== MATERIAL SHOWN

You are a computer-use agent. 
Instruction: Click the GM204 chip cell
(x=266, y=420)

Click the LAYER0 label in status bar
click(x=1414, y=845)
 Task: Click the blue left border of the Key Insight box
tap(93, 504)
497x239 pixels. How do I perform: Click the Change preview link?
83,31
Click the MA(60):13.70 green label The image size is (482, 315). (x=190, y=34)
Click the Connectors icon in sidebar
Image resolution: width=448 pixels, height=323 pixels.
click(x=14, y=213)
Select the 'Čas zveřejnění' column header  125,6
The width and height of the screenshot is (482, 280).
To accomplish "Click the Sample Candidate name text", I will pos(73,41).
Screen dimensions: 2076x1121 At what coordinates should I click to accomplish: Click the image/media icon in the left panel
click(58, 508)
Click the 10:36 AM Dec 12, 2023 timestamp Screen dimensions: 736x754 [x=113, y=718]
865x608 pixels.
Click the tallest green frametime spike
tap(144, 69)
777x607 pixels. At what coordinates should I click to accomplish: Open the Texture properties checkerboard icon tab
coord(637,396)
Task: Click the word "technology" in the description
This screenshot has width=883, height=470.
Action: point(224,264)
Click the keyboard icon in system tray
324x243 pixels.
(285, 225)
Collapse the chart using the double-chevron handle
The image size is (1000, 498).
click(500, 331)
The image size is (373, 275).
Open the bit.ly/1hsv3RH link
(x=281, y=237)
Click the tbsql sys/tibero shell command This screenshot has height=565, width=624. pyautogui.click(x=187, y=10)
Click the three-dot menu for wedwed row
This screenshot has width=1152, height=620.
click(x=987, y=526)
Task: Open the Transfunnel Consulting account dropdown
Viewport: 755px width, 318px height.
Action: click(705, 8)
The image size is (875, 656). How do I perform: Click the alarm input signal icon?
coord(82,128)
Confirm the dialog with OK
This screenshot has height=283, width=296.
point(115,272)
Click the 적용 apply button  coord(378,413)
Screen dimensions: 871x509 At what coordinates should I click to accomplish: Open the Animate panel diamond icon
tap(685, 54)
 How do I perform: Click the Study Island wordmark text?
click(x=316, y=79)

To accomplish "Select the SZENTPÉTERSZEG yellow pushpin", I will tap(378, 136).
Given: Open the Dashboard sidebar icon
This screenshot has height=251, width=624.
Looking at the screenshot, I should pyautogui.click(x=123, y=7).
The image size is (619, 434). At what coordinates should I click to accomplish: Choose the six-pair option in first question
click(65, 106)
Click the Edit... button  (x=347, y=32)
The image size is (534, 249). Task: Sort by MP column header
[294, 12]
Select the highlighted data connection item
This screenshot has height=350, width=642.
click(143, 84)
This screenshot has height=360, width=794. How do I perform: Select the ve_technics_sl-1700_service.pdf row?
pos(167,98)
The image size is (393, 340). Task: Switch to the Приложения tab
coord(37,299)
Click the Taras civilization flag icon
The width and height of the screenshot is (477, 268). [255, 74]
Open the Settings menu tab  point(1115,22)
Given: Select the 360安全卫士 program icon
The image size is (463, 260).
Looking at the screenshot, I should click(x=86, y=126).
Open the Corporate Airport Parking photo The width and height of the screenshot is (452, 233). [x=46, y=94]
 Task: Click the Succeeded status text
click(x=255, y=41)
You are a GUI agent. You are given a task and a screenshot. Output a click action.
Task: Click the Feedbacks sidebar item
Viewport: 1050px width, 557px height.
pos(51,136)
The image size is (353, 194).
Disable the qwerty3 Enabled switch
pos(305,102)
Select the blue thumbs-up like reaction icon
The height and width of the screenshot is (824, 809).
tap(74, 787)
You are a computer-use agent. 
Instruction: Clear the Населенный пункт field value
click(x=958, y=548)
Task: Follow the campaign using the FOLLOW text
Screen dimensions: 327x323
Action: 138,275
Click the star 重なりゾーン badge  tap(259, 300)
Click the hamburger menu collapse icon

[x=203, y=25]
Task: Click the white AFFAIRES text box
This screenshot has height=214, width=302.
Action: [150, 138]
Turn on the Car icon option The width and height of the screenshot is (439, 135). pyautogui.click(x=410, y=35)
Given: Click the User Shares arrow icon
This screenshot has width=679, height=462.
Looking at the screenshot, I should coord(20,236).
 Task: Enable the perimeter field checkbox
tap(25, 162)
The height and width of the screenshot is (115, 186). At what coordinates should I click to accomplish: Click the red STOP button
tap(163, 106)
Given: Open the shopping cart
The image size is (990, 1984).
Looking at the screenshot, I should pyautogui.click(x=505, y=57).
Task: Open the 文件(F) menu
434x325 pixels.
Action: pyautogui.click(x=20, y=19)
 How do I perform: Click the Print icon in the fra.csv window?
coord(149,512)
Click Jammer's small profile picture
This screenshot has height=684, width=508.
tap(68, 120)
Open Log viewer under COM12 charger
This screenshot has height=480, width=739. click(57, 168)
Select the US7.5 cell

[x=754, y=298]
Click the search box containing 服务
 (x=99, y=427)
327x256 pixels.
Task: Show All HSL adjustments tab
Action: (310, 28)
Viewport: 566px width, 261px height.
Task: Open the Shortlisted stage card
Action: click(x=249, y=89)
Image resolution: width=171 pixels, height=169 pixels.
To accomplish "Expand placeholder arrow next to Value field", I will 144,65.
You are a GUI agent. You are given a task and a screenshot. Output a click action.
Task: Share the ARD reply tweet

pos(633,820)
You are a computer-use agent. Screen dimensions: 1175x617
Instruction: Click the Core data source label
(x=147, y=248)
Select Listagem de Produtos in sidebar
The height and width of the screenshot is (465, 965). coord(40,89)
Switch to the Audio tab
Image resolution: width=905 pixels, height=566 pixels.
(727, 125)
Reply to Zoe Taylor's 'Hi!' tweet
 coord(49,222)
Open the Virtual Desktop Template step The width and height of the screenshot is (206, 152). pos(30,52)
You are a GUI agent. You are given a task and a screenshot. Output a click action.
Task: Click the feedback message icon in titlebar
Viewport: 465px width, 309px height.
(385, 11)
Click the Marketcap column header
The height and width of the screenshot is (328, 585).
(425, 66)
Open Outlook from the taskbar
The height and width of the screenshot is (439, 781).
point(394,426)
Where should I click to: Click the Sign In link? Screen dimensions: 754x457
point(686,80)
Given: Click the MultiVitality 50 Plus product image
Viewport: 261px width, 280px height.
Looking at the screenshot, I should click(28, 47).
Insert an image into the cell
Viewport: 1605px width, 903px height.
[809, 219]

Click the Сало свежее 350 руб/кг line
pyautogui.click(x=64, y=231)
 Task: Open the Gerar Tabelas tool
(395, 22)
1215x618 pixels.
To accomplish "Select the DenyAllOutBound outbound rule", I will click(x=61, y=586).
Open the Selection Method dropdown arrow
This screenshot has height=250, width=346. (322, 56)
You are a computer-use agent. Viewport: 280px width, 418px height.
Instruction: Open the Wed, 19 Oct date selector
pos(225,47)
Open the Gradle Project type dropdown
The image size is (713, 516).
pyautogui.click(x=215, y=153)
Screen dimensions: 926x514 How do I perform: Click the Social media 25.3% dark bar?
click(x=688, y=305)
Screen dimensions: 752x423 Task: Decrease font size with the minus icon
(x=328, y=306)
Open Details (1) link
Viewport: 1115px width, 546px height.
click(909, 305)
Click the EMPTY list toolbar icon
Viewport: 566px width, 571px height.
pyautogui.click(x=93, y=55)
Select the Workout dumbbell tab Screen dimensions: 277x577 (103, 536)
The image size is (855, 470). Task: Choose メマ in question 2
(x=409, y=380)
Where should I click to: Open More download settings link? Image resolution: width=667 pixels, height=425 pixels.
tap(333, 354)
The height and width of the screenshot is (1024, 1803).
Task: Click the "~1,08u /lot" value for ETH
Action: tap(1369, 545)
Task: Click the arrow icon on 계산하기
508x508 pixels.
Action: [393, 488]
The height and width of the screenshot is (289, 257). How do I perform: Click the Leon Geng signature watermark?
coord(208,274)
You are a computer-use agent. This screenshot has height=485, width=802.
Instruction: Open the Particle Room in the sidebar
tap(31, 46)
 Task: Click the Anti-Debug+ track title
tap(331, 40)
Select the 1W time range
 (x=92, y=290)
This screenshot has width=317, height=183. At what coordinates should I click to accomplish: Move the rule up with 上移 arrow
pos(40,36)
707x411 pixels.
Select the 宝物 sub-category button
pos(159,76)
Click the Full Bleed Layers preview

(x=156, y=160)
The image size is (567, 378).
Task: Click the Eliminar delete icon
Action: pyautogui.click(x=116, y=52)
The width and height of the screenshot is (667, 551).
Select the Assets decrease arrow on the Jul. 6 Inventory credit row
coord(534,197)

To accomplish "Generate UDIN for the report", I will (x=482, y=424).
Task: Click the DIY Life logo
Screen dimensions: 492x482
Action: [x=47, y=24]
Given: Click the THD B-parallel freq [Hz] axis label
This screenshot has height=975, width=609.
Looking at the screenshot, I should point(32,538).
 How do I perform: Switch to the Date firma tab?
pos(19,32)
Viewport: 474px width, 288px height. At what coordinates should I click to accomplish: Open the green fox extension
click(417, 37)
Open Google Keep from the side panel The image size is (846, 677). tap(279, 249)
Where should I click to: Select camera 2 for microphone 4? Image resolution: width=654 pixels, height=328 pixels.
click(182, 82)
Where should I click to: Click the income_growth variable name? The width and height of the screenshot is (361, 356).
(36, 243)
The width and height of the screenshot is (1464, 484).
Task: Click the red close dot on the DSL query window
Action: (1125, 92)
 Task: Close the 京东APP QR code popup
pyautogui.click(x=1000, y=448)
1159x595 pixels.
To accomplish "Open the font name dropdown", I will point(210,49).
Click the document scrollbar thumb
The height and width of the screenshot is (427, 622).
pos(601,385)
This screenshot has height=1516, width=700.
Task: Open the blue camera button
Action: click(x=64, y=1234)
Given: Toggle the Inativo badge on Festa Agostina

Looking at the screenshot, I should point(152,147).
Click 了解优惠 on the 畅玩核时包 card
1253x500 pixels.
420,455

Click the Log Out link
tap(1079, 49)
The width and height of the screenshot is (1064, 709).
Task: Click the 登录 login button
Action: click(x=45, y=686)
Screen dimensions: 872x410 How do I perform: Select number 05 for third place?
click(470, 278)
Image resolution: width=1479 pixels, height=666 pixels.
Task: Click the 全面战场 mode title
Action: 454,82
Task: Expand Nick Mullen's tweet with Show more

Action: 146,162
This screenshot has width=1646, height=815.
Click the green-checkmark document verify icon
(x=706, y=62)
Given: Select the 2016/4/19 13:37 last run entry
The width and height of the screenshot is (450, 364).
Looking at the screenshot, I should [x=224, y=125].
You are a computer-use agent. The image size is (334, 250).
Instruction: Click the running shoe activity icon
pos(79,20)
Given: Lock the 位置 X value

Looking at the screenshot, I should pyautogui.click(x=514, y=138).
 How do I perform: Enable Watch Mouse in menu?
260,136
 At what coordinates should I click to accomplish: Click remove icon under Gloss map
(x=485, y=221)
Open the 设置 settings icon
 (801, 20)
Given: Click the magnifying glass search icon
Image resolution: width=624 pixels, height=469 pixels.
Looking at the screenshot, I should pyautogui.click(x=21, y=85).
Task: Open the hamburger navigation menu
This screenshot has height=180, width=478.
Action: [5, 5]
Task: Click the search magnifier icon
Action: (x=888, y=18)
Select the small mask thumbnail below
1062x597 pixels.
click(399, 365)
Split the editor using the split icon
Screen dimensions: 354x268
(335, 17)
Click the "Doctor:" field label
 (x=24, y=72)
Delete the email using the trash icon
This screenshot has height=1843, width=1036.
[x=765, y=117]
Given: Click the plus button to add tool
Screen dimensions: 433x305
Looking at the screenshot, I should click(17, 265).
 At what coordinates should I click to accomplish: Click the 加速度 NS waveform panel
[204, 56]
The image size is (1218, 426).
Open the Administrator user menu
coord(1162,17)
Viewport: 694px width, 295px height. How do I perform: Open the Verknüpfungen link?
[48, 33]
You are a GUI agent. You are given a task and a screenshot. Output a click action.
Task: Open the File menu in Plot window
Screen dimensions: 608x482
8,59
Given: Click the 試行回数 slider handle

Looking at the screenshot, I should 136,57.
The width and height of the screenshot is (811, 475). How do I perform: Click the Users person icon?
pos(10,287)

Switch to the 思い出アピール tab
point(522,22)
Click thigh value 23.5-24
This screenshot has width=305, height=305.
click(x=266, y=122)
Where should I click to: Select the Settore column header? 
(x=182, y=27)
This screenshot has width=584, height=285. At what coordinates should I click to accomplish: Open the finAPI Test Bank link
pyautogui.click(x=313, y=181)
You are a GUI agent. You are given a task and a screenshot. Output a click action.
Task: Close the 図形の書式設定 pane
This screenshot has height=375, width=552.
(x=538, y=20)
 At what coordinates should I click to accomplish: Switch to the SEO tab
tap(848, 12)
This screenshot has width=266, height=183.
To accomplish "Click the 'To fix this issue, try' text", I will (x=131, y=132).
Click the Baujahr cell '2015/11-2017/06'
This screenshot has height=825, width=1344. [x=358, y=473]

====

◆ PROBLEM DESCRIPTION:
Both the line containing "Task: Share the ARD reply tweet" and the line containing "Task: Click the feedback message" belong in the answer. Print them and every line above that falls between them exactly, and no others.

◆ RESULT OF THE EXERCISE:
Task: Share the ARD reply tweet

pos(633,820)
You are a computer-use agent. Screen dimensions: 1175x617
Instruction: Click the Core data source label
(x=147, y=248)
Select Listagem de Produtos in sidebar
The height and width of the screenshot is (465, 965). coord(40,89)
Switch to the Audio tab
Image resolution: width=905 pixels, height=566 pixels.
(727, 125)
Reply to Zoe Taylor's 'Hi!' tweet
 coord(49,222)
Open the Virtual Desktop Template step The width and height of the screenshot is (206, 152). pos(30,52)
You are a GUI agent. You are given a task and a screenshot. Output a click action.
Task: Click the feedback message icon in titlebar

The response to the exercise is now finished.